Cronache

Da Torino a Milano, un viaggio in treno che sembra un'odissea

Anziani in piedi, niente aria condizionata e zingarelle a caccia di portafogli. Mentre quattro carrozze vuote restano chiuse

Da Torino a Milano, un viaggio in treno che sembra un'odissea

Nella stazione di Vercelli, lo speaker non segnala ritardi. Il Regionale Veloce in arrivo da Torino e diretto a Milano delle 11.49 si ferma (quasi) puntualmente. Il convoglio c’è; il problema è salirci. Per chi tenta in Prima classe poi è impossibile. Quell’esborso in più non una tentazione da snob, semplicemente quasi un’obbligo per chi conosce il tradizionale sovraffolamento in questa fascia oraria e magari non è più giovanissimo..

Ma oggi Trenitalia ha deciso di trasformare per tutti quelle che dovrebbero essere due ore di viaggio in una sorta di Camel-trophy. Un’odissea, infarcita di trappole ed imboscate. Il convoglio è lungo, una dozzina di vagoni se non più. A Vercelli la sosta dura meno di un minuto. I viaggiatori si distribuiscono lungo la banchina. Ed ecco la sorpresa. Le porte delle prime quattro carrozze, quelle di testa, non si aprono. Nessuno scende, nessuno può salire. I vagoni sono deserti. A questo punto si intuisce che qualcosa non va. Ma si è soli, nemmeno un ferroviere a cui chiedere aiuto, ci si guarda, si sente un fischio, cavolo il treno sta per ripartire. Si corre, si torna indietro alla ricerca di un varco per arrampicarsi in carrozza... Niente. All’improvviso anche le porte, fino a quell’attimo aperte, si richiudono. Qualcuno rimane intrappolato, un braccio, una gamba fuori.
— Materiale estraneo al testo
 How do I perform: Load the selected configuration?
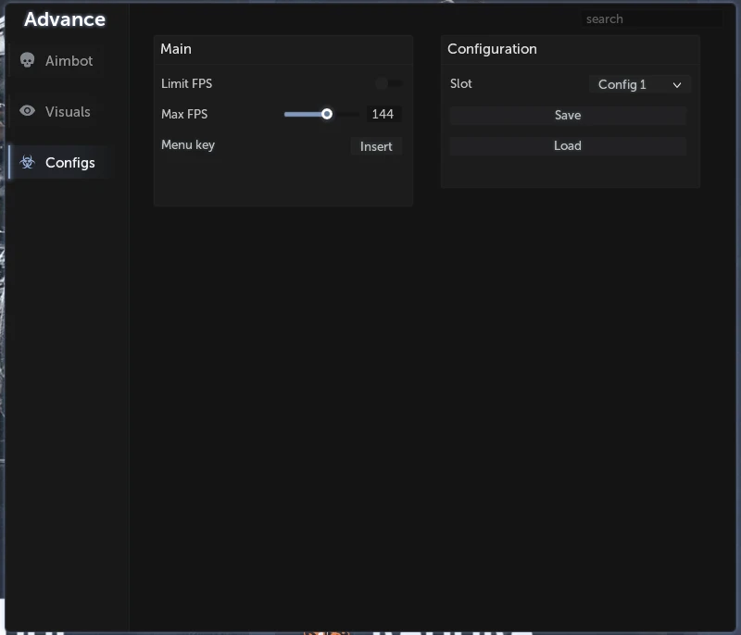pyautogui.click(x=568, y=146)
Il convoglio, come guidato da un fantasma, cieco e sordo, lentamente riparte. Lo rincorriamo, picchiamo sui finestrini, non siamo i soli, da dentro qualche passeggero urla, prova ad aprire. Niente. Dopo pochi metri - meno male - il locomotore si ferma. Avrebbe potuto finire peggio. «Gli impigliati» si liberano, altri rimasti «a piedi» riescono a fatica a salire.
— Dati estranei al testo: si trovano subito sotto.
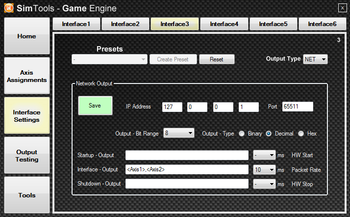Click the first IP Address octet field
The image size is (350, 217).
[x=172, y=107]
Un sospiro di sollievo. Subito soffocato. Da Vercelli alla Milano dell’Expo dove il Regionale veloce fermerà 70 chilometri dopo, sarà un inferno. Caldo soffocante, aria condizionata che è una chimera, passeggeri che smoccolano accalcati nei corridoi, posti a sedere tutti occupati. Una donna cardiopatica si sente male, anziani in piedi col respiro affannato, puzza di sudore e umanità stanca, una cinese, lei almeno sì, beatamente stravaccata coi piedi e le sue due valige sui sedil ad occupare altrettanti posti. E per non farsi mancare nulla, zingarelle «portoghesi» a caccia di elemosine e portafogli. Nelle toilette chiuse altrettanti vu’ cumpra’ senza biglietto. Noi, con il biglietto di I classe viaggiamo in piedi, in una Seconda che somiglia a un caravanserraglio. Ma perché quattro vagoni sono chiusi? Quando finalmente si vede il ramingo capotreno la gente lo assale. Passeggeri infuriati. Indignati. La maggior parte però rassegnati. Qualcuno grida: «Siamo italiani non animali». Gli si chiedono spiegazioni. Lui, serafico le dà: «Purtroppo sono solo e non posso controllare così tante carrozze, dunque le ho fatte bloccare». Eh già, meglio fare viaggiare la gente come bestie, accalcalta in un caldo infernale, un «merci» non sarebbe diverso. La chiosa dell’ineffabile capotreno, poi, sa di burla. «Ho precise disposizioni, lo facciamo per la vostra sicurezza». Vabbè, almeno adesso sapremo di dover ringraziare Trenitalia per la solerzia. Un terzo dei passaggeri, paganti e non, cala a Rho Fiera. Vanno all’Expo, già stanchi e incazzati.

Per i pendolari della Torino-Milano e viceversa non è una novità.